With cascading deletes, when you delete a record in a table, all the records related to that record in other tables also are automatically deleted. Therefore, if you delete the record for Halle's Hockey Mart in the tblCustomer table, all the orders in the tblOrder table for Halle's Hockey Mart are automatically deleted. As you might expect, this use of cascading in a relational database is fairly common.

Note

Be cautious when setting up relationships that perform cascading updates and cascading deletes in your data designs. If you don't plan carefully, you could wind up deleting (or updating) more data than you intended. Some database developers avoid the use of cascades altogether, preferring explicitly to maintain referential integrity across related tables. That's fine, but once you get the hang of how they work, you'll probably find cascades easy to program.

Cascading updates and cascading deletes work only if you've established a relationship between two tables. If you always create tables with AutoNumber or, in SQL Server terms, AutoIncrement primary keys you'll probably find that cascading deletes is more useful than cascading updates. The reason is that you can't change the value of an AutoNumber or AutoIncrement field (so there's no "update" to "cascade").

You can examine how cascading deletes work by using the tools provided by Server Explorer, as follows.

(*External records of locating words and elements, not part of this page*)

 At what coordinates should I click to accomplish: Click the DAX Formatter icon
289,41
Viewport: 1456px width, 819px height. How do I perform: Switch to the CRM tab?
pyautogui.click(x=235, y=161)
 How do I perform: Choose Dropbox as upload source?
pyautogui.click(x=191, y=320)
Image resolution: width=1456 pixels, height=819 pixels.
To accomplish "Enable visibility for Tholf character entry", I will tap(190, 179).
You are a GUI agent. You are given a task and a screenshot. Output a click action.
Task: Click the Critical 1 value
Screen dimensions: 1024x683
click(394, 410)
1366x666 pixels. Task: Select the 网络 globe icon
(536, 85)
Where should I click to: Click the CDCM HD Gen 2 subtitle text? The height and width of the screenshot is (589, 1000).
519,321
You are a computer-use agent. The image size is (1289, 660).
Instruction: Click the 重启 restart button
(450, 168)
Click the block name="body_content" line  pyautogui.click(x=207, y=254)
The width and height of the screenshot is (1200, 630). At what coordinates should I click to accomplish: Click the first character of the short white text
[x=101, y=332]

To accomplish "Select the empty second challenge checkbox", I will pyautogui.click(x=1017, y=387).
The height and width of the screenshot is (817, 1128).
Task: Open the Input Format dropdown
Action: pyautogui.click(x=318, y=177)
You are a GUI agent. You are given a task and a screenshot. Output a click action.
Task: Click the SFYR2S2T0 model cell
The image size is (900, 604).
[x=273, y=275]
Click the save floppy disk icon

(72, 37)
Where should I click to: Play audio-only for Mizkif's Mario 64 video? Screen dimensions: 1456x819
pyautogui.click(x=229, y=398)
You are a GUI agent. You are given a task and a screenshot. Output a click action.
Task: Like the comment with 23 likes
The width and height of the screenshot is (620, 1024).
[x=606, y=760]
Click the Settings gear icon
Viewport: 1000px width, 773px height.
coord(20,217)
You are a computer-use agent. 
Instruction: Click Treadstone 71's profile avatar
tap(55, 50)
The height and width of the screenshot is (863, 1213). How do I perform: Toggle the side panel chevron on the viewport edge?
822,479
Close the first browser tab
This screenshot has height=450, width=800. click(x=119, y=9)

Previously you designated the relationship between tblCustomer and tblOrder to support cascading deletes. (If you want to confirm this relationship, use the Database Diagram that you created previously.)
Create a customer by right-clicking on tblCustomer in the Tables folder and then selecting Retrieve Data from Table from the pop-up menu. Note the ID that the database engine assigns to the newly created customer; you'll need it shortly when you create orders for this customer. Leave this table open because you'll be returning to it in a moment.
Open the tblOrder table and create two or three order records for the customer you just created. To relate each order to the customer, enter the customer's ID in the CustomerID field. Leave this table open as well.
Go back to the tblCustomer data-entry grid and delete the customer record by right-clicking on the gray row selector on the far left side of the row and then choosing Delete from the pop-up menu.
Visual Studio.NET displays a warning message asking you if you really want to delete the data. Answer Yes.
Go back to the tblOrder window. Whoops, you probably expected that the orders you entered for this customer would have been deleted. But they're still there what happened? Actually, they were deleted; you're just looking at an outdated view of the data. To refresh the data, select the menu command Query, Run. The data-entry grid refreshes itself by refetching the data from the database, revealing that the order records for the customer you deleted were automatically deleted thanks to the magic of cascading.